Please read the article on Vietnam's plan to export workers, then answer: roughly how many workers did the Vietnamese government export during the 1980s?

— begin Document segment —

Vietnam announces plan to export one million workers

By Andrew Sinnema
27 November 1998

At the end of September, the Vietnamese government announced a new plan to export up to one million workers overseas in a bid to boost the country's flagging economy and to stave off social unrest produced by rising levels of unemployment and poverty.

A directive issued by the Central Committee of the Stalinist Communist Party of Vietnam sets out new policies, regulations and procedures aimed at dramatically increasing the exploitation of Vietnamese workers as a form of cheap labour. The government plans to operate businesses like private labour agents in countries such as the Philippines--recruiting workers from Vietnam's state-owned enterprises and contracting them out to overseas companies.

The Hanoi regime is marketing its plan aggressively because recession has hit many of the countries to which it has previously sent workers. The directive boasts that Vietnam has "a work force that is highly educated with 90 percent literacy and the lowest wages, from $180 per month to $25 per month, and a tradition for learning and respect for authority".

The country's population is growing at 2.1 percent annually and is expected to expand to 82 million by the year 2000. Each year an estimated 1.32 million young people are added to Vietnam's 40 million-strong workforce. Many are now without the prospect of work.

During the 1980s, the government exported about 300,000 workers, mostly seamen and technical experts. Now workers are to be exported overseas in industrial, agriculture, irrigation, and civil construction and transport projects. Hanoi is also offering specialists in areas such as healthcare, education and computer science.

The largest markets for cheap Vietnamese labour have been in South Korea, Japan, Laos, the Czech republic, Russia and Kuwait. But with the economic breakdown in South Korea and Japan, the government is also looking to Taiwan, Singapore, Brunei, Saudi Arabia, Oman, Iraq, United Emirates and South Africa.

Since July 1998, the recession throughout the region and falling commodity prices have severely affected Vietnam. The growth in commodity exports has come to a complete halt. The economy is expected to contract by 3 to 5 percent next year. Foreign investment pledges peaked at $8.6 billion in 1996, dropped to $5.1 billion in 1997 and for the eight months of this year reached only $1.61 billion.

The export of cheap labour is an extension of the "market reforms" or doi moi embraced in the 1980s by the Vietnamese Stalinists, who sought to attract transnational corporations by guaranteeing a cheap, docile workforce. Able to undercut the wages of even countries like Thailand and Indonesia, Hanoi succeeded in attracting substantial investments, particularly in labour intensive industries such as clothing and shoe manufacture.

— end Document segment —
— begin Recorded information —

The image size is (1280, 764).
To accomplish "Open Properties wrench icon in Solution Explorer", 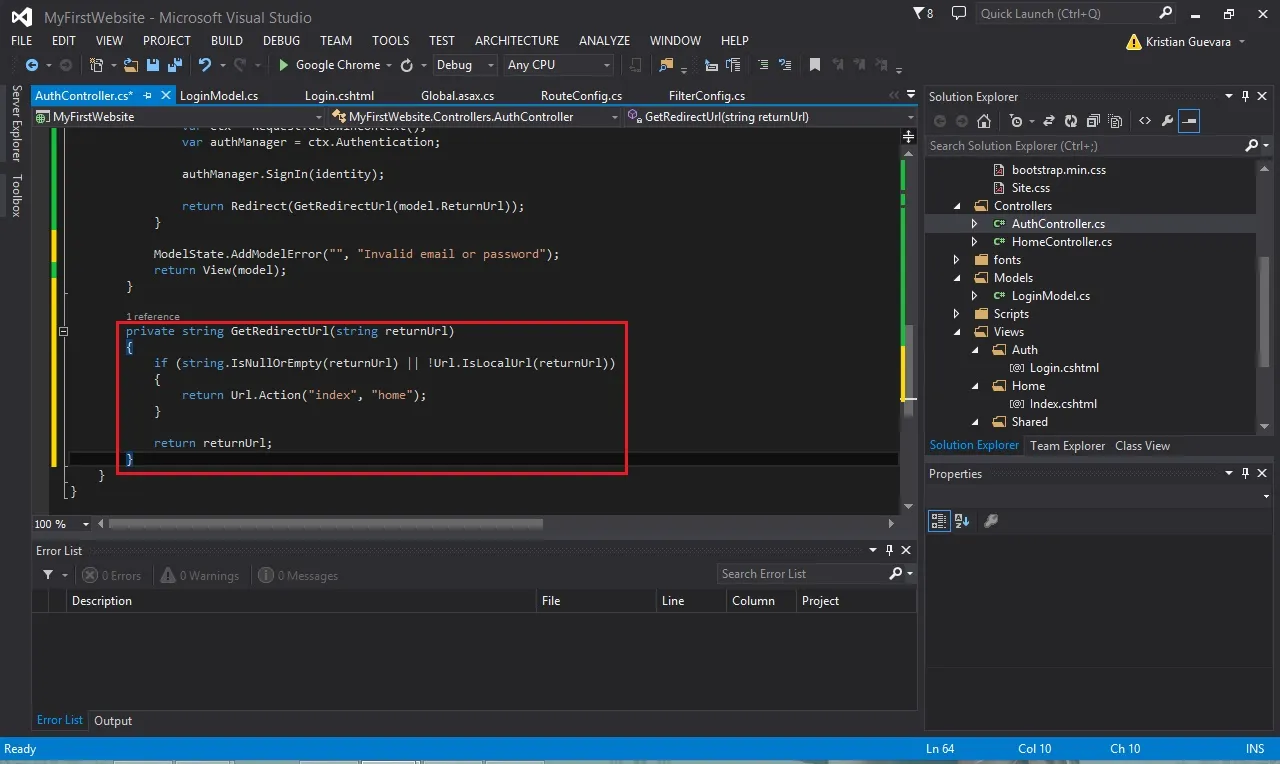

— end Recorded information —

* **Expected answer**: About 300,000 workers, mostly seamen and technical experts.